═════ Source

Converting your NPS results into a dollar value is important because it helps develop those all-important actionable insights.

There are two problems that a revenue-associated NPS solves:

We don’t always know where to start.

Deciding which project to embark on can be tough. One way to prioritize improvements is by identifying which action will result in the highest return on investment (ROI). To do so, you need to understand the revenue impact of your NPS. Are you more likely to lose money on detractors? Or is the bigger opportunity hidden in your enthusiastic promoters?

We need to justify using resources to improve CX.

Every company has a limited budget. Determining how that money is spent is a careful balancing act. When CX teams can point to financial metrics and say “spending X would result in an increase of $Y” they are far more likely to receive the budget allocation they are looking for. Not only that, but it’s also a more responsible way to spend money.

Instead of going by gut instinct, use the hard numbers to decide what projects will be more profitable and more likely to grow your business in the long term.

Here are the six steps towards connecting your NPS data with financial returns.

Six steps to connecting net promoter scores to financial metrics

Step 1: Measure your NPS

The first step to understanding the revenue impact of your NPS is to measure it - correctly. In order to use your survey responses for further calculation, you’ll need to know which account each response is coming from.

If you’re surveying customers over email, you can likely trace their email back to their customer account and purchase history. If you’re using another channel, you may need to ask customers to provide their account information or self-identify their plan type. Whatever method you are using, anonymous NPS surveys are not helpful.

Secondly, you’ll need to be asking the right follow-up questions. Once you’ve calculated the dollar value of your NPS results, this information will be invaluable to understanding your next steps.

Step 2: Calculate your customer’s ARPU (or other metrics)

Decide which financial metric is most appropriate for your company. For many, the average revenue per user (ARPU) makes the most sense. However, you may also consider monthly recurring revenue (MRR), gross margin per customer, or lifetime value (LTV).

For each customer who has responded to the survey, calculate their ARPU. This is easier if your survey tool is connected to a CRM that stores demographic and operational data on your customer. Having the context for each customer’s past behavior attached to their NPS response makes calculations a breeze.

Step 3: Check your customer’s behavior

It’s a commonly accepted assumption that your detractors will likely churn within the next 90 days, passives will churn within the next 180 day and promoters are more likely to repurchase or even recommend your services to their friends and family.

If you like, you can simply continue this assumption and calculate the overall revenue that is at risk for the next 90 and 180 days (and the potential revenue available from expansion or referrals).

However, if you have historical data available, you can check these assumptions for your own customers. Perhaps detractors don’t actually churn that often. Maybe passives are more likely to upgrade than promoters.

Whichever approach you’d like to take, state your assumptions so anyone who uses the data understands what they are looking at.

Step 4: Bucket your detractors, passives, and promoters

Instead of calculating an overall value for your calculated NPS score, it’s best to calculate each bucket of customers individually.

Why? Because you’ll have a very different result depending on the distribution of your high-value customers.

══════════
═════ Given data

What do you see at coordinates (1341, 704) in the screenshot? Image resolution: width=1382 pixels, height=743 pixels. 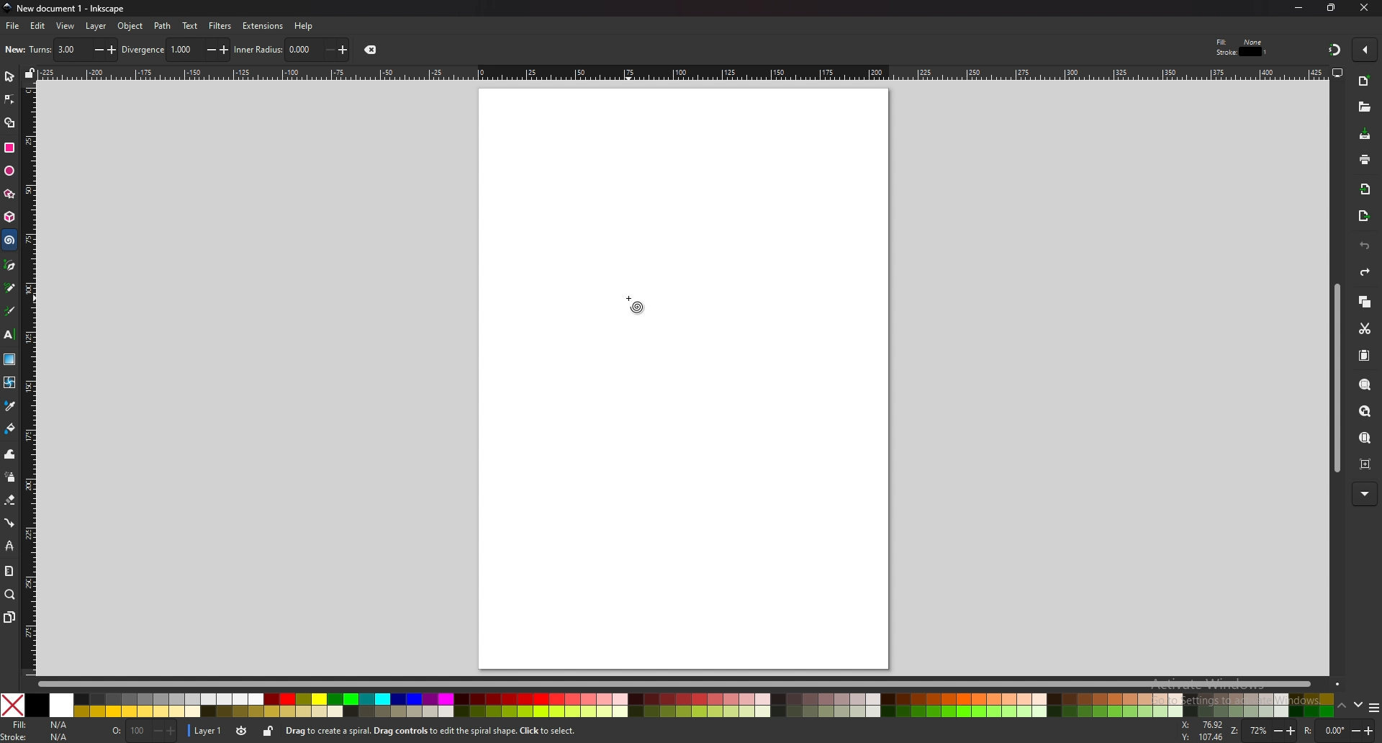 I see `up` at bounding box center [1341, 704].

══════════

» Problem 1:
Repeat the passage from the NPS article word for word, from "If you like, you" to "upgrade than promoters.".
» Problem 2:
Go on with the article about connecting NPS results to financial metrics, picking up right after its final sentence.

» Result 1:
If you like, you can simply continue this assumption and calculate the overall revenue that is at risk for the next 90 and 180 days (and the potential revenue available from expansion or referrals).

However, if you have historical data available, you can check these assumptions for your own customers. Perhaps detractors don’t actually churn that often. Maybe passives are more likely to upgrade than promoters.

» Result 2:
Consider the following two scenarios:

Business 1: NPS of 27

Result: 50% Promoters - 33% Detractors = NPS of 27.

However, their only detractors are Enterprise customers with a combined MRR of $7000 (a substantial part of their $7180 MRR). While their NPS would be considered a fairly average score, they are in serious trouble if they ignore the revenue that’s at risk.

Business 2: NPS of 27

Result: 50% Promoters - 33% Detractors = NPS of 27

This business has the same NPS as the other company. However, they are in much better shape as $7000 MRR (out of their $7180 total) comes from Promoters. If they made big changes to appease their Detractors, they may be at risk of disappointing their top clients (who are currently quite happy!).

Step 5: Calculate at-risk and potential revenue

Using your assumptions, calculate the total revenue represented by each category.

Your dashboard might look something like the following:

image (6)

Keep in mind that this only represents the revenue associated with customers who have responded to your survey. Depending on your survey response rate, you may have a large number of clients unaccounted for - which is dangerous to make assumptions on. To increase your overall data set, keep surveying customers periodically through different channels (email, SMS and in-app).

Step 6: Use this data to help make decisions

Now comes the fun part: action!

Dig deep into each bucket of your NPS results to understand what drives each customer’s response. What could you do differently to improve their responses in the future?

Questions to ask:

  • What would be the financial impact of moving X% of our detractors to passives?
  • Which bucket represents the biggest opportunity for us to focus on?
  • How can we validate or improve on our assumptions?

Many of these questions can be answered using text analytics. Uncovering the underlying themes hidden within customers’ qualitative responses and combining this with your quantitative data will help you decide what to focus on first.


Connecting the dots between your NPS survey results and your business’ financial goals is essential to your success. If you aren’t translating customer responses to revenue impacts, why are you even taking the time to survey in the first place?

By bucketing customers into detractors, passives, and promoters and then calculating the associated revenue, you can make better business decisions.

Over time, you can test your assumptions and move more customers up the ladder to become promoters.